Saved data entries
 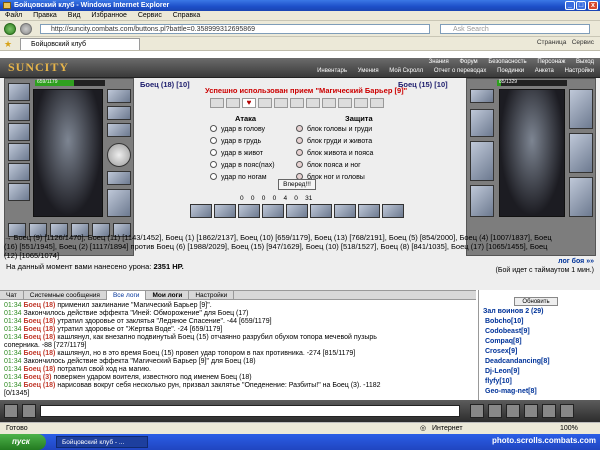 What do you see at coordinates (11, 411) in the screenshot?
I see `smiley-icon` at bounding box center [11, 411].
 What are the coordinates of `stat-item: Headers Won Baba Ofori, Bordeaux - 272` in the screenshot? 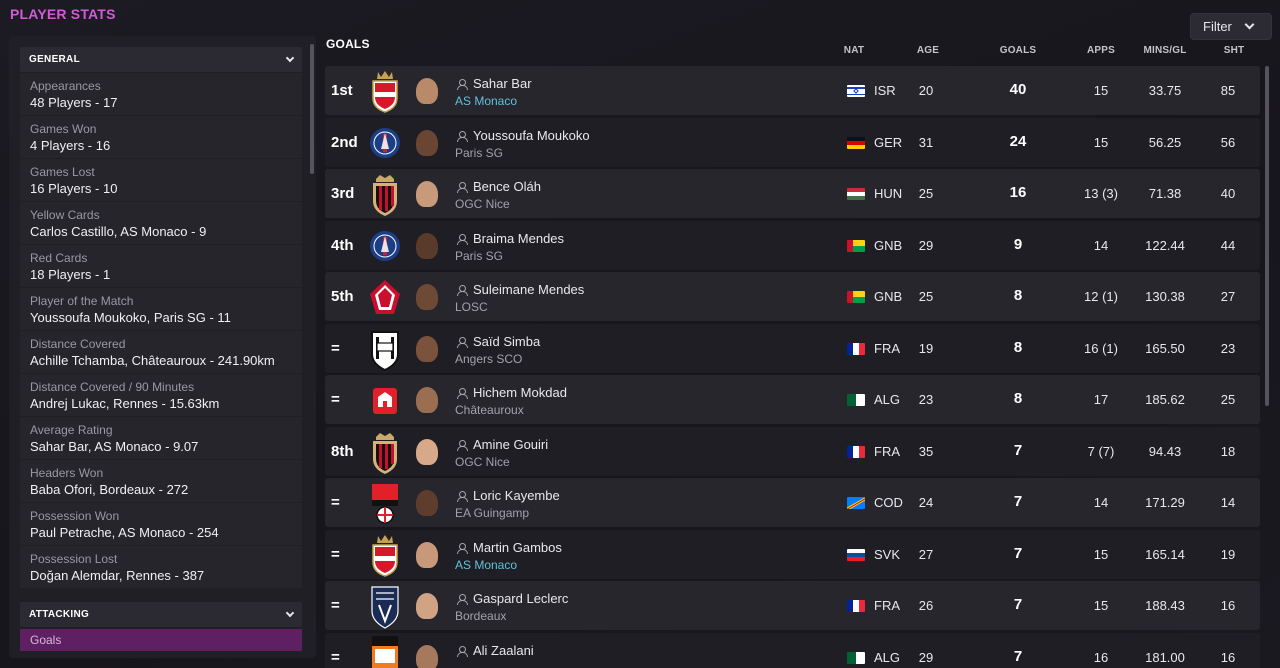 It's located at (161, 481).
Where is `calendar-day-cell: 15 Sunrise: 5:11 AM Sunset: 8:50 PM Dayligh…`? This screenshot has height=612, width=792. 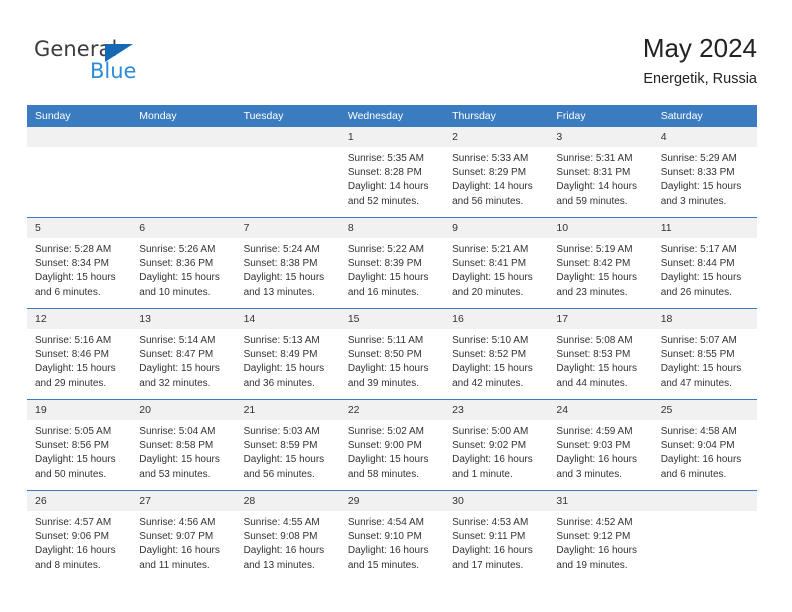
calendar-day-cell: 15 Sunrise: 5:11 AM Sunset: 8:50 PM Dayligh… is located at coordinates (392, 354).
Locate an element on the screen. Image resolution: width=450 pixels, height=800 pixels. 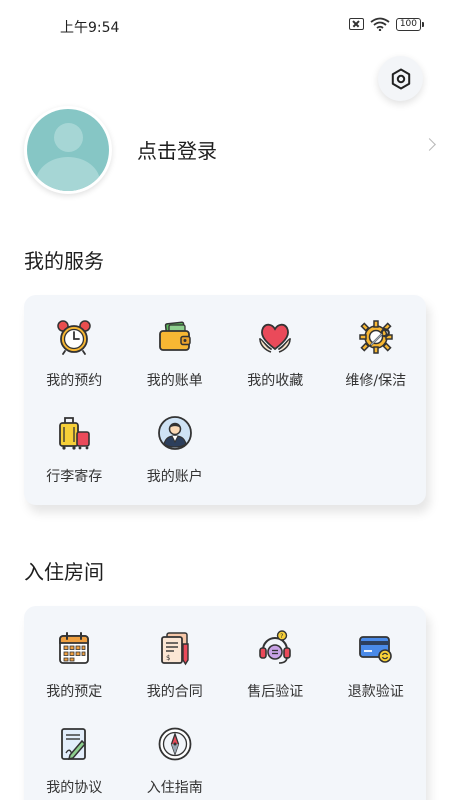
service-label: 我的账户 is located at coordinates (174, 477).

§ EXERCISE BRIEF:
Starting at the line containing "has height=612, width=792." and ending at the line containing "coordinates (392, 354).", reproduce the material with "screenshot" replaced by "screen capture" and everything else unchanged. Omit the pictures.

§ THE COMPLETED TASK:
Where is `calendar-day-cell: 15 Sunrise: 5:11 AM Sunset: 8:50 PM Dayligh…`? This screen capture has height=612, width=792. 
calendar-day-cell: 15 Sunrise: 5:11 AM Sunset: 8:50 PM Dayligh… is located at coordinates (392, 354).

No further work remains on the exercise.